The theoretical exercises described below are quite difficult. At the exam, you can expect a simplified version of them; otherwise, they would represent a formidable challenge for most of you.
On the other hand, the data analyses are more or less aligned with what you may encounter in the final examination.
The vast majority of these exercises are taken from the textbooks Salvan et al. (2020) and Agresti (2015), possibly with a few minor modifications. You can consult these textbooks if you need additional exercises.
Data analysis
The data in the Britishdoc data frame, available in the MLGdata library (Agresti, 2015, Exercise 7.36) come from a prospective study on mortality among doctors in the United Kingdom.
For different age groups (age), and for smokers and non-smokers (smoke, with levels y and n), the dataset reports the total number of person-years observed (person.years) and the number of deaths due to heart attack (deaths).
Import the data and then:
Identify the statistical units, the response variable, and the explanatory variables, indicating the type (quantitative or qualitative) of each variable.
Conduct a graphical analysis to assess the dependence of the mortality rate
\text{mortality rate} = \frac{\text{deaths}}{\text{person.years}}
on age, and to compare the trends between smokers and non-smokers.
Using pen and paper, specify a Poisson regression model, additive in age and smoking status, for the logarithm of the mortality rate.
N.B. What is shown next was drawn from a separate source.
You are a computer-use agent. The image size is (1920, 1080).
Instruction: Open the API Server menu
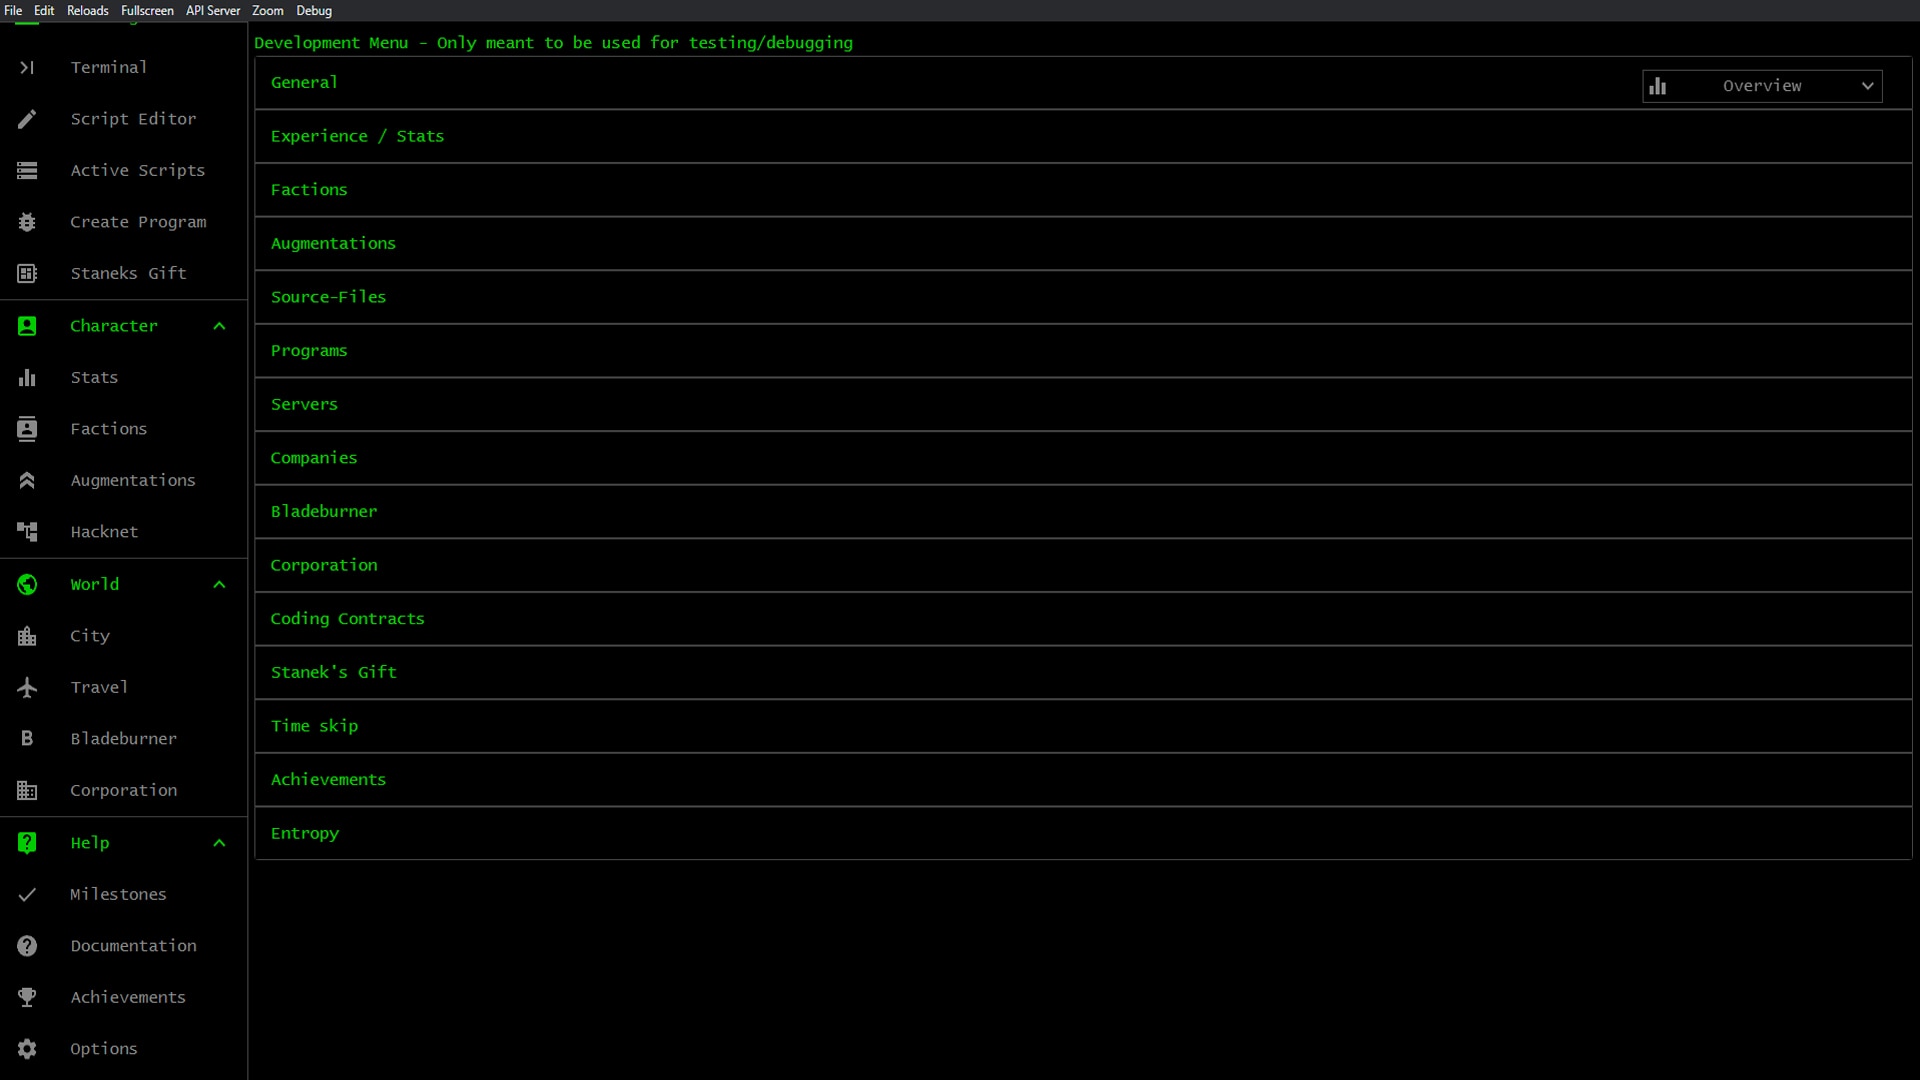[212, 10]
Treat age as a numerical variable for example using the midpoints of the age classes.
Fit the model described in (c) using R.
Report the estimates and confidence intervals for the model coefficients. Provide an interpretation of the estimated parameters.
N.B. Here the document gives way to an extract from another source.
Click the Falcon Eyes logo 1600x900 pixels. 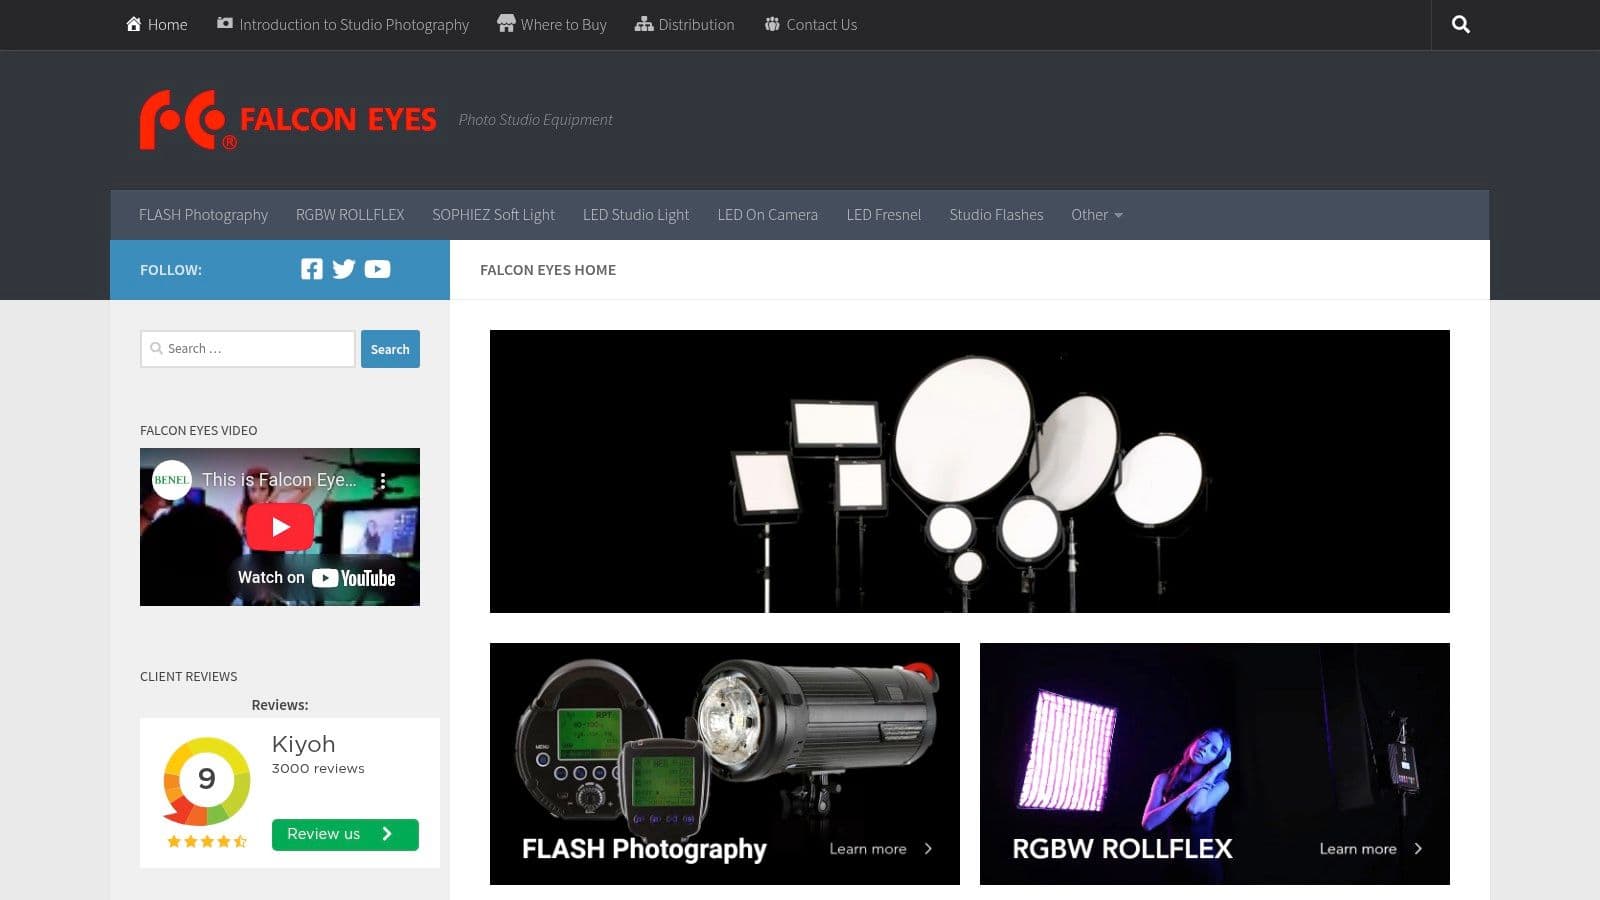[x=288, y=119]
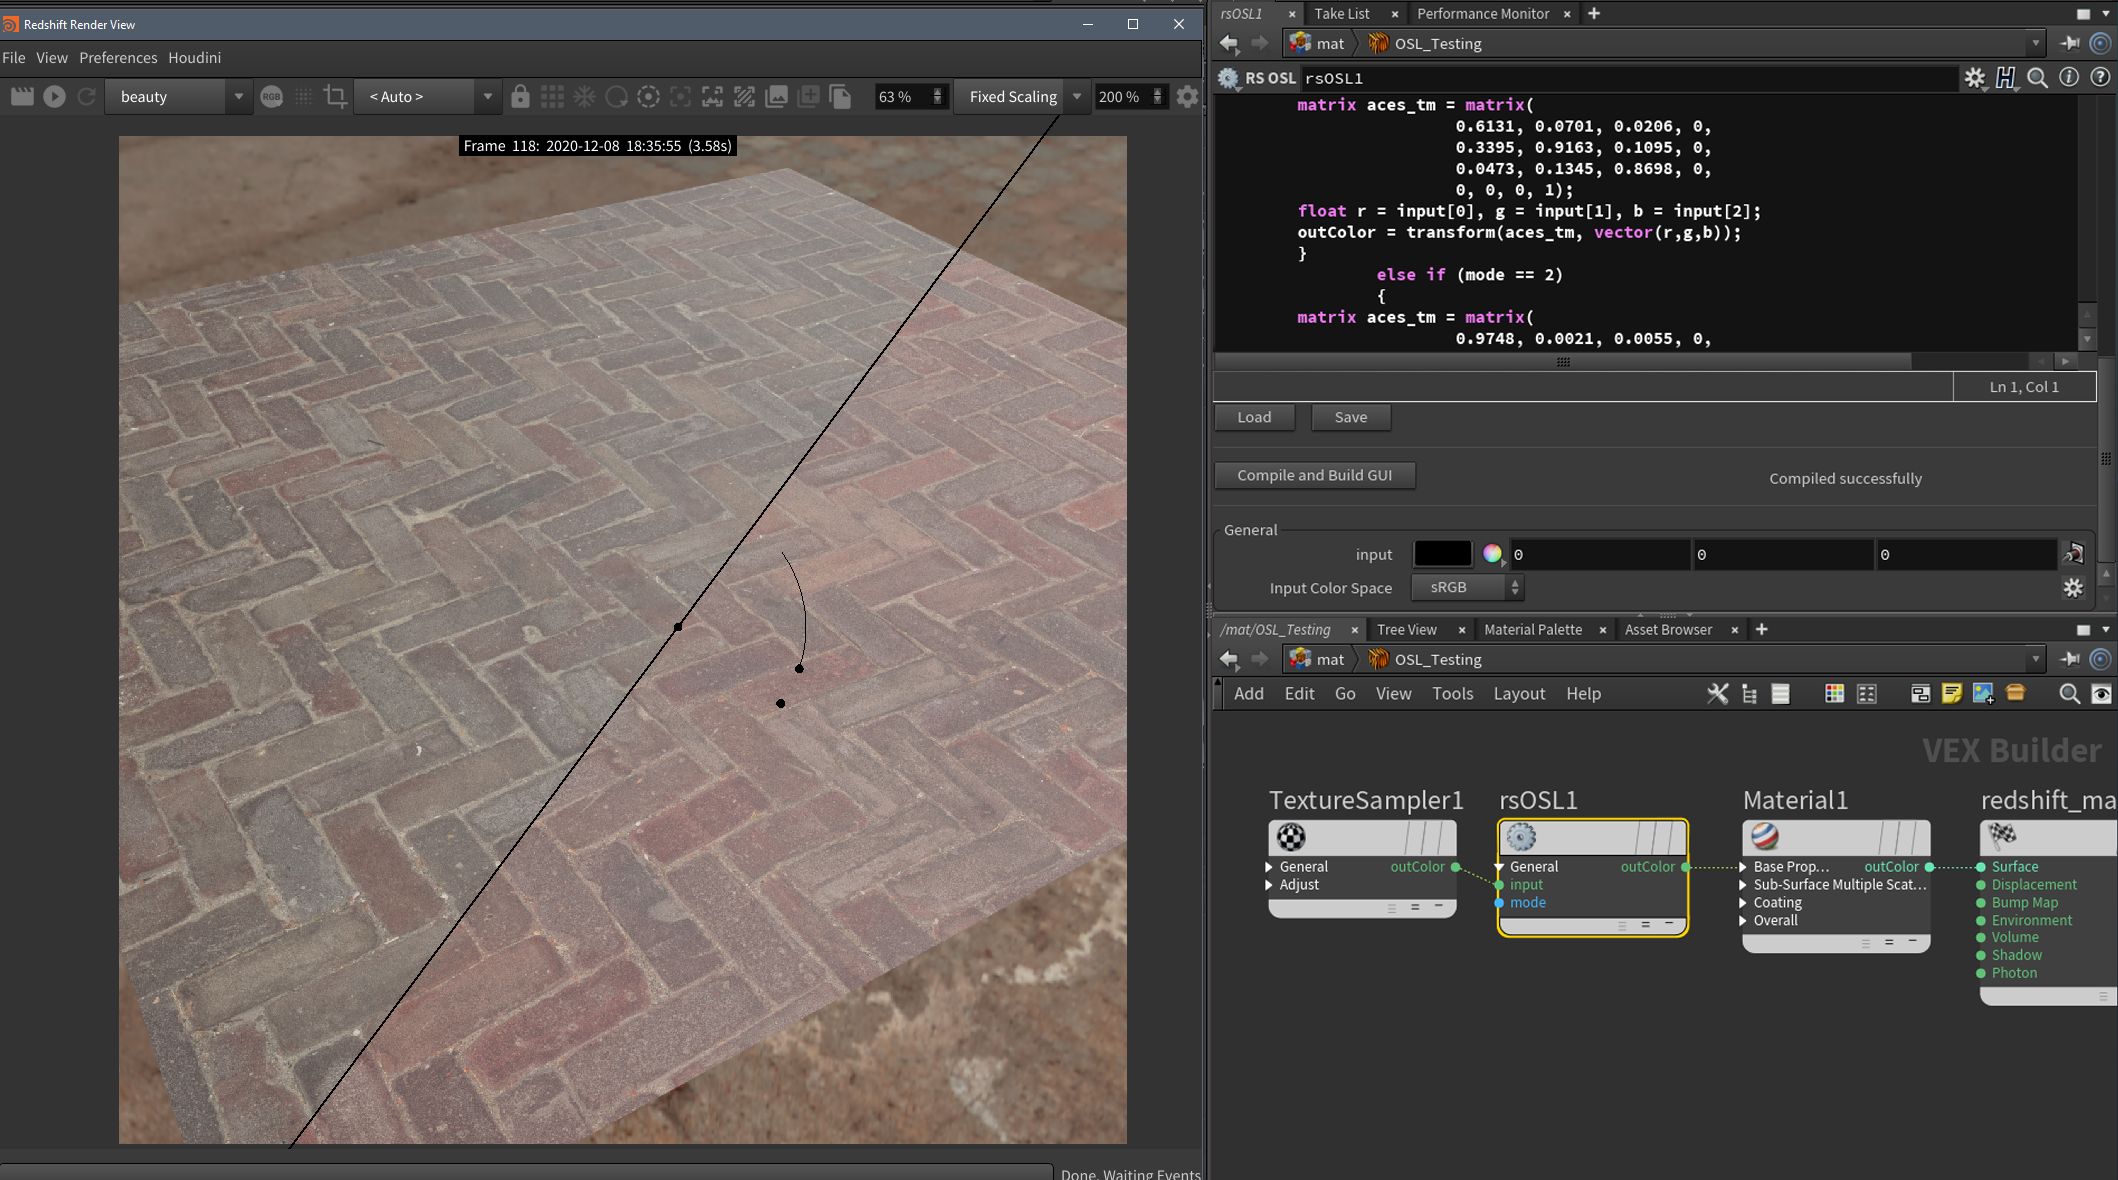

Evaluate the goodness of fit of the model.
Fit a model that also includes the interaction between smoking status and age. Test whether it can be omitted or not.
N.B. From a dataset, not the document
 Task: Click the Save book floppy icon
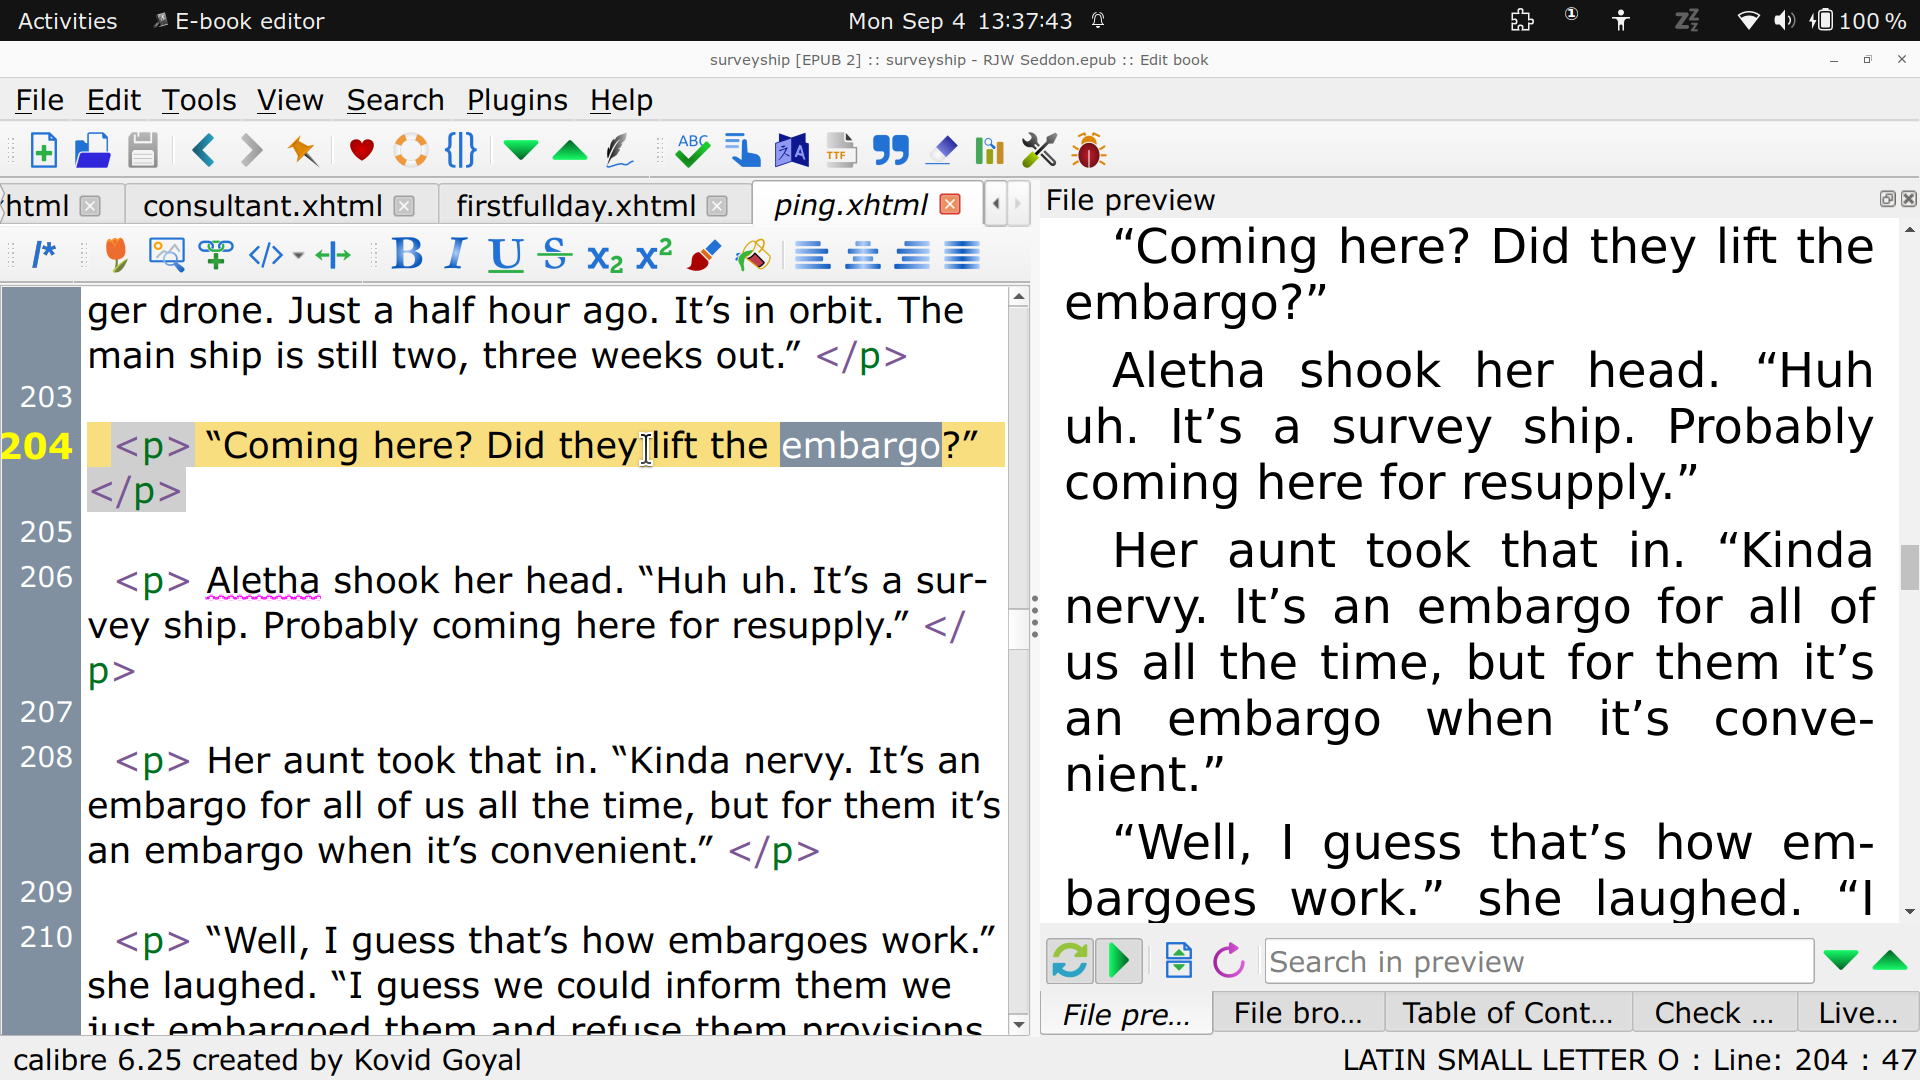click(143, 151)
Assess whether it is appropriate to add the square of the age variable as an additional explanatory variable.
The data contained in the data frame Homicide, available in the MLGdata R package, report the responses of n = 1308 individuals in the United States to the question:
“How many people do you personally know who have been victims of homicide in the past 12 months?”
The observed variables are:
count: the reported number of victims
race: the race of the respondent (0 = White, 1 = Black)
Let y_i denote the response of subject i, for i = 1, \dots, 1308, and let x_i = 1 for Black respondents and x_i = 0 for White respondents.
Import the data and then
Fit a Poisson regression model with canonical link and linear predictor \eta_i = \beta_1 + \beta_2 x_i. Interpret the estimates of the regression coefficients.
Compute the observed frequency of the response variable for White and Black respondents and compare them with those expected under the fitted Poisson model.
Compute the X^2 Pearson goodness-of-fit statistic. If necessary, combine higher response values into a single category and assess the overall goodness of fit of the model.
Evaluate whether the data exhibit overdispersion relative to the Poisson model.
Optional: assess whether it might be appropriate to fit a zero-inflated model to these data.
References
Agresti, A. (2015), Foundations of Linear and Generalized Linear Models, Wiley.
Salvan, A., Sartori, N., and Pace, L. (2020), Modelli lineari generalizzati, Springer.